Pendiri dari Saksi Yehova, Charles Taze Russell, berkata bahwa Yesus adalah Penghulu Malaikat Mikhael sebelum ia menampakkan diri di dunia (Studies in the Scriptures, vol. 5, hal. 84). Oleh sebab itu “Yesus” dari Saksi Yehova adalah seorang malaikat yang menjadi manusia. Ia adalah “suatu” allah, dan bukan Allah Putra, Pribadi Kedua dari Trinitas. Ini adalah pengajaran palsu yang membuat “Yesus” dari Saksi Yehova adalah “Yesus yang lain” – bukan Yesus dari Kitab Suci. Untuk memperkuat pandangan mereka bahwa Yesus adalah “suatu” allah, mereka menerjemahkan dengan salah Yohanes 1:1. Kata Yunani “theos” secara jujur tidak dapat diterjemahkan “suatu” allah. KJV benar menerjemahkan, “the Word was God” (Firman itu adalah Allah) (Yohanes 1:1). Dan Yesus mengumumkan bahwa Ia adalah Allah, “AKU” dari Keluaran 3:14, ketika Ia berkata,
“Sesungguhnya sebelum Abraham jadi, Aku telah ada” (Yohanes 8:58).

“Tomas menjawab Dia: ‘Ya Tuhanku dan Allahku!’”
(Yohanes 20:28).

Lagi, pandangan Saksi Yehova tentang kebangkitan Yesus dengan jelas menunjukkan bahwa mereka percaya di dalam “Yesus yang lain.” Dalam buku Saksi Yehova, Make Sure of All Things, kita membaca tentang “kenaikan Yesus sebagai Roh” (hal. 320). Lagi, mereka berkata, “Kedatangan Kristus yang tidak kelihatan, sebagaimana Ia bersaksi bahwa Manusia tidak akan Melihat Dia Lagi dalam Bentuk Manusia” (hal. 321). Mereka berkata bahwa Kristus bangkit sebagai “roh illahi” (Martin, ibid., hal. 97). Namun Alkitab membuat ini sangat jelas bahwa Ia tidak bangkit sebagai suatu roh!
“Dan sementara mereka bercakap-cakap tentang hal-hal itu, Yesus tiba-tiba berdiri di tengah-tengah mereka dan berkata kepada mereka: ‘Damai sejahtera bagi kamu!’ Mereka terkejut dan takut dan menyangka bahwa mereka melihat hantu. Akan tetapi Ia berkata kepada mereka: ’Mengapa kamu terkejut dan apa sebabnya timbul keragu-raguan di dalam hati kamu? Lihatlah tangan-Ku dan kaki-Ku: Aku sendirilah ini; rabalah Aku dan lihatlah, karena hantu tidak ada daging dan tulangnya, seperti yang kamu lihat ada pada-Ku.’ Sambil berkata demikian, Ia memperlihatkan tangan dan kaki-Nya kepada mereka. Dan ketika mereka belum percaya karena girangnya dan masih heran, berkatalah Ia kepada mereka: ’Adakah padamu makanan di sini?’ Lalu mereka memberikan kepada-Nya sepotong ikan goreng” (Lukas 24:36-43).
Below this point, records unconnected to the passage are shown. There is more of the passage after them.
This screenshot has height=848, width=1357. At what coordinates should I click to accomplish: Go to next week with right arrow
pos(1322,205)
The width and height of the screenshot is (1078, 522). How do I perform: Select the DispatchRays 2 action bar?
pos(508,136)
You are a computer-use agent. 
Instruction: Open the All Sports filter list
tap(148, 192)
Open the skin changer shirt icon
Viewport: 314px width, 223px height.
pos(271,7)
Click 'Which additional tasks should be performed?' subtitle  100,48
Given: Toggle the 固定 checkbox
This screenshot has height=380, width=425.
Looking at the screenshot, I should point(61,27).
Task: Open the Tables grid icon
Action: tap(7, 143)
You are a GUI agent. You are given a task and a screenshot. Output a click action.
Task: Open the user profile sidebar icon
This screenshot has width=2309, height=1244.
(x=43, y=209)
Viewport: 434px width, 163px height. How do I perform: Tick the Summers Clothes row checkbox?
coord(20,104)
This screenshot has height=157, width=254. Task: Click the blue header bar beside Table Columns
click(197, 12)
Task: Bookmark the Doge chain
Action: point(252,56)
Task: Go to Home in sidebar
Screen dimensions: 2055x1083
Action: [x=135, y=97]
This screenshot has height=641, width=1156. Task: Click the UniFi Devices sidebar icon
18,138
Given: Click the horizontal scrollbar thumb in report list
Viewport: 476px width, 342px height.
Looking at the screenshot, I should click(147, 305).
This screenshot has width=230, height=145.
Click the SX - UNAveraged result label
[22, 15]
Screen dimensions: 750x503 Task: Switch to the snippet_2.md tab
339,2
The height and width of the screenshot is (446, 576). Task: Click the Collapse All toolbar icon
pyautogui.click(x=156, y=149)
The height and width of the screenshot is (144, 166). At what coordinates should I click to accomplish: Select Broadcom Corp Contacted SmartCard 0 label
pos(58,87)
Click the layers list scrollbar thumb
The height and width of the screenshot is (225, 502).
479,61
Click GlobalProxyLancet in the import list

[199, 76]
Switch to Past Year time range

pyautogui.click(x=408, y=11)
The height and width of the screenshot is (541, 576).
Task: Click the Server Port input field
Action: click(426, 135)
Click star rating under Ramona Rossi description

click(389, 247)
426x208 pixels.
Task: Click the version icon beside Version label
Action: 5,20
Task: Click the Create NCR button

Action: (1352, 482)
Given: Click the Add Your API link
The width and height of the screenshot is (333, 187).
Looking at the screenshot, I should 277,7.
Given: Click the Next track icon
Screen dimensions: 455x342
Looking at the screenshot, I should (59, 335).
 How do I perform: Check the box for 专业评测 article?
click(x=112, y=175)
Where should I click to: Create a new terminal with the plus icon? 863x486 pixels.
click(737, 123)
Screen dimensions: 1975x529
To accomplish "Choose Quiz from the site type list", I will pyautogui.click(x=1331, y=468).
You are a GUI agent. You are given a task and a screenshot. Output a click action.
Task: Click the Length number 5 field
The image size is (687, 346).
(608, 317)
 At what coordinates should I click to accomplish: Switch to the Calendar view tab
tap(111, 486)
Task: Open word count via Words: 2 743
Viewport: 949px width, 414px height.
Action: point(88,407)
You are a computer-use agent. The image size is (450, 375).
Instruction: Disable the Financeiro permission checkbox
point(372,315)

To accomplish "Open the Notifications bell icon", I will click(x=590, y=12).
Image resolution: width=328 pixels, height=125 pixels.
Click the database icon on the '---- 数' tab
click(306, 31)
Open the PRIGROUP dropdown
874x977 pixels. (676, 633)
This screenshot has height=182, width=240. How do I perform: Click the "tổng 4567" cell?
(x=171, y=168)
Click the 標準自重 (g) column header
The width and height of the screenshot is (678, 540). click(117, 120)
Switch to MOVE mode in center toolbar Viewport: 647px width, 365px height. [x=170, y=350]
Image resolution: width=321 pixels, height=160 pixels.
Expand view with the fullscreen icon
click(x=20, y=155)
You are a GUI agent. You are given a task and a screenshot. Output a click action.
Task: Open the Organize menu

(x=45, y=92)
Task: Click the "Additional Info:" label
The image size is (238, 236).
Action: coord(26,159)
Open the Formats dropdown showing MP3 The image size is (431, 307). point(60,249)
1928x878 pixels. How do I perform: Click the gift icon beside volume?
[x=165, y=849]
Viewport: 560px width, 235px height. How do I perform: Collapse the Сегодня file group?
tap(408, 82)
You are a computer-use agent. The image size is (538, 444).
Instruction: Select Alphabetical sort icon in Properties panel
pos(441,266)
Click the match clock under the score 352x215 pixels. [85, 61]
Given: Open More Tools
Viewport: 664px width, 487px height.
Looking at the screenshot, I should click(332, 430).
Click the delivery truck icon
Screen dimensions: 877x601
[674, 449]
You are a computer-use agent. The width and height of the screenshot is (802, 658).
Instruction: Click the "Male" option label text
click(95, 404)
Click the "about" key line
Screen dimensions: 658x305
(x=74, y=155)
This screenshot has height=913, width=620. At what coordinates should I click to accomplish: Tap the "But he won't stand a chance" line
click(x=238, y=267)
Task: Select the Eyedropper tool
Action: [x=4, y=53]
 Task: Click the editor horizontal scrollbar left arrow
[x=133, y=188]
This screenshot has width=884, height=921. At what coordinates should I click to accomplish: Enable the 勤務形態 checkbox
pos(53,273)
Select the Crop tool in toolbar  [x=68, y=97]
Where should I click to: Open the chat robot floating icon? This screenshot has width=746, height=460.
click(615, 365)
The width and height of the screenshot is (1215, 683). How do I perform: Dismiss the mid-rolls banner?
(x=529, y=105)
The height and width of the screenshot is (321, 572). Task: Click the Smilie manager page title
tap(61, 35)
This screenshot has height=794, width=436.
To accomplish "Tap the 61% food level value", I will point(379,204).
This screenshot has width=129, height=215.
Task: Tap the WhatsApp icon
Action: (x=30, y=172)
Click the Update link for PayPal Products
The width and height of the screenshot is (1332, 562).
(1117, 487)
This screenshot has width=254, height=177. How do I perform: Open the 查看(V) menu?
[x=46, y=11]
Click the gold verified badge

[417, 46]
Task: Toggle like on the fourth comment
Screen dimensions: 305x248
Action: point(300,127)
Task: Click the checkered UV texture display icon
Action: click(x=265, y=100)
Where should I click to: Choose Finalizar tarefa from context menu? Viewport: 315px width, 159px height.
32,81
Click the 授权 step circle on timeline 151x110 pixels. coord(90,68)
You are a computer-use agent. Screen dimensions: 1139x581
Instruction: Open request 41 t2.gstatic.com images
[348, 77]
Ketika Yesus naik ke sorga setelah empat puluh hari kemudian, Ia naik ke sorga dalam tubuh daging dan tulang yang sama dengan tubuh yang telah bangkit dari antara orang mati,
“Ketika mereka sedang menatap ke langit waktu Ia naik itu, tiba-tiba berdirilah dua orang yang berpakaian putih dekat mereka, dan berkata kepada mereka: Hai orang-orang Galilea, mengapakah kamu berdiri melihat ke langit? Yesus yang sama ini, yang terangkat ke sorga meninggalkan kamu, akan datang kembali dengan cara yang sama seperti kamu melihat Dia naik ke sorga” – cetak miring ada dalam KJV. (Kisah Rasul 1:10-11).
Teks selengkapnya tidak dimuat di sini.